John Paulson, qui dirige le hedge-fund Paulson & Co, qui détient 6,6% du capital d'AngloGold, avait vertement critiqué l’opération. "Si la séparation de la compagnie entre un groupe international et une société sud-africaine fait stratégiquement sens, la valeur limitée de la cession, le probable discount qui grèvera la valeur de la holding et la nature hautement dilutive de l’offre boursière détruisent de la valeur pour l’actionnaire", a expliqué Paulson. Une critique partagée par les autres grands actionnaires, puisque AngloGold a retiré son plan après en avoir consulté les deux tiers. Le fait qu'Anglo veuille conserver 65% du capital de la société détenant les actifs sud-africains laisser planer des incertitudes, relève un gérant d’Old Mutual qui détient 1,6% d’AngloGold. 
 
L’abandon de ce plan ne résout pas le problème d’une dette qui atteint les 3 milliards de dollars.

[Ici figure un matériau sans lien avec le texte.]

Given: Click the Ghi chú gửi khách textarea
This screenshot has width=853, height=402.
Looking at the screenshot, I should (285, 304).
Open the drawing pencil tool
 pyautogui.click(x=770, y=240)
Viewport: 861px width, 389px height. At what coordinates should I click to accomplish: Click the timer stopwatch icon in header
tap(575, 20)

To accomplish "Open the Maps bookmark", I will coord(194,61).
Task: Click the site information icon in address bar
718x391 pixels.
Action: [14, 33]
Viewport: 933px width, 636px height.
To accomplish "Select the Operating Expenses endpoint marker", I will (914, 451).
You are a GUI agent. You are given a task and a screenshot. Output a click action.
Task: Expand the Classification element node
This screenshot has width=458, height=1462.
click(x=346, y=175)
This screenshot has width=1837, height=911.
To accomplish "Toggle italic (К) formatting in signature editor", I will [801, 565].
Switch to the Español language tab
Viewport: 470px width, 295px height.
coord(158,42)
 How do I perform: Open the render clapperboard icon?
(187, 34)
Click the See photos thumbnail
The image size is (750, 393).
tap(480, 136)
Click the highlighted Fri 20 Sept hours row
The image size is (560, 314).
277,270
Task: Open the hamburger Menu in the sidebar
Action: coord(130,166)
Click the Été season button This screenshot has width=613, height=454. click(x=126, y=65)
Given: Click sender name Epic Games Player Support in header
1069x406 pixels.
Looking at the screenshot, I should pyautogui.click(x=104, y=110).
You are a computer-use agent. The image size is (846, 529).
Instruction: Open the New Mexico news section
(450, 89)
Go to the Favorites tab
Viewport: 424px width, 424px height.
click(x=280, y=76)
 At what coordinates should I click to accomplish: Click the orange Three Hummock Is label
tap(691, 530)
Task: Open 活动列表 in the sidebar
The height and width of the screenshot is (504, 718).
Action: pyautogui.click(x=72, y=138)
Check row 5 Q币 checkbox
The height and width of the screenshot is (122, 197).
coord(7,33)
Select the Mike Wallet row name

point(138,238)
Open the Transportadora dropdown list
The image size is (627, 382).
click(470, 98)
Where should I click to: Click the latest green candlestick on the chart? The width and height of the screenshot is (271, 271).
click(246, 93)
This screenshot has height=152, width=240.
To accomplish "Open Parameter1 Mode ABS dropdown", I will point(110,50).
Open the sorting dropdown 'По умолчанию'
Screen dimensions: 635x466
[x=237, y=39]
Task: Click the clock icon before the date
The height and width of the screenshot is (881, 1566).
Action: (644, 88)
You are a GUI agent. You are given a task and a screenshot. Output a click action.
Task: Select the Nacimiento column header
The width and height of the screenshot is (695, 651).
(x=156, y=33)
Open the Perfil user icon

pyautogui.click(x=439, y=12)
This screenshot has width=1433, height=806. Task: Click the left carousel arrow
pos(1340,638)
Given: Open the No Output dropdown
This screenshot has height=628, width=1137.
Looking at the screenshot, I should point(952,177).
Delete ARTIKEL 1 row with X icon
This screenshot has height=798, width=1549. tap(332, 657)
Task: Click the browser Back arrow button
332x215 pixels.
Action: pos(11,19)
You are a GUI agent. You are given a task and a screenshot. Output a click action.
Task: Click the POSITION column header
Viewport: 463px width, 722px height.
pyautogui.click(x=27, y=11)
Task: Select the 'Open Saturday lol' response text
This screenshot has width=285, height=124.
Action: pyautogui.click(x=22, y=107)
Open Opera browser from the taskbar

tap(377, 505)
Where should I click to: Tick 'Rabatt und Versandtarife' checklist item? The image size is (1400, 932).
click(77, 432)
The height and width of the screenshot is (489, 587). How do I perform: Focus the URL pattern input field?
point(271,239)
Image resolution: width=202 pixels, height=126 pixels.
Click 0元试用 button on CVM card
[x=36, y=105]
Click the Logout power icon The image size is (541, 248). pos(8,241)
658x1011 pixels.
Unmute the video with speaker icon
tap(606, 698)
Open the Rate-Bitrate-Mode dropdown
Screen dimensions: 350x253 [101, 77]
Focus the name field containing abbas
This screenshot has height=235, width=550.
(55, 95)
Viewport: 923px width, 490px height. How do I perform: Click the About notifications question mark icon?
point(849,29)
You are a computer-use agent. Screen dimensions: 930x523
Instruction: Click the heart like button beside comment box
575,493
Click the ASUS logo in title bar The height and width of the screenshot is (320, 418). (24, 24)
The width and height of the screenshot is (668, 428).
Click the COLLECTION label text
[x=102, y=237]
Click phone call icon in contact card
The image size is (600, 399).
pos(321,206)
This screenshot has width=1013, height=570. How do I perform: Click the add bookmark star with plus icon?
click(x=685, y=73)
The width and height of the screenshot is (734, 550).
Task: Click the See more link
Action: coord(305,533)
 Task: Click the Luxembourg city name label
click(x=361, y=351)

La chute des cours du métal jaune a doublé son taux d’endettement par rapport à son ebitda à 1,73 depuis fin 2012. Son grand rival Goldfields n’a un ratio dette sur ebitda que de 0,7 après avoir réalisé une opération du même type que celle envisagé par AngloGold, en se séparant de ses actifs sud-africains, réunis dans la compagnie Sibanye Gold. 
 
Les analystes d’Investec suggèrent de vendre sa participation dans la mine de Kibali, en RDC, à Rangold, son partenaire dans ce projet. La compagnie cherche des partenaires pour exploiter ses trois projets en Colombie ainsi que pour sa mine d'Obuasi au Ghana, actuellement mise sous cocon, a indiqué Srinivasan Venkatakrishnan. Le cours d’AngloGold, qui avait dévissé de 14% à la bourse de Johannesburg à l'annonce de la restructuration, avait aussitôt rebondi de 7% quand l’abandon de l’opération a été connu pour finir la séance en hausse de 2%.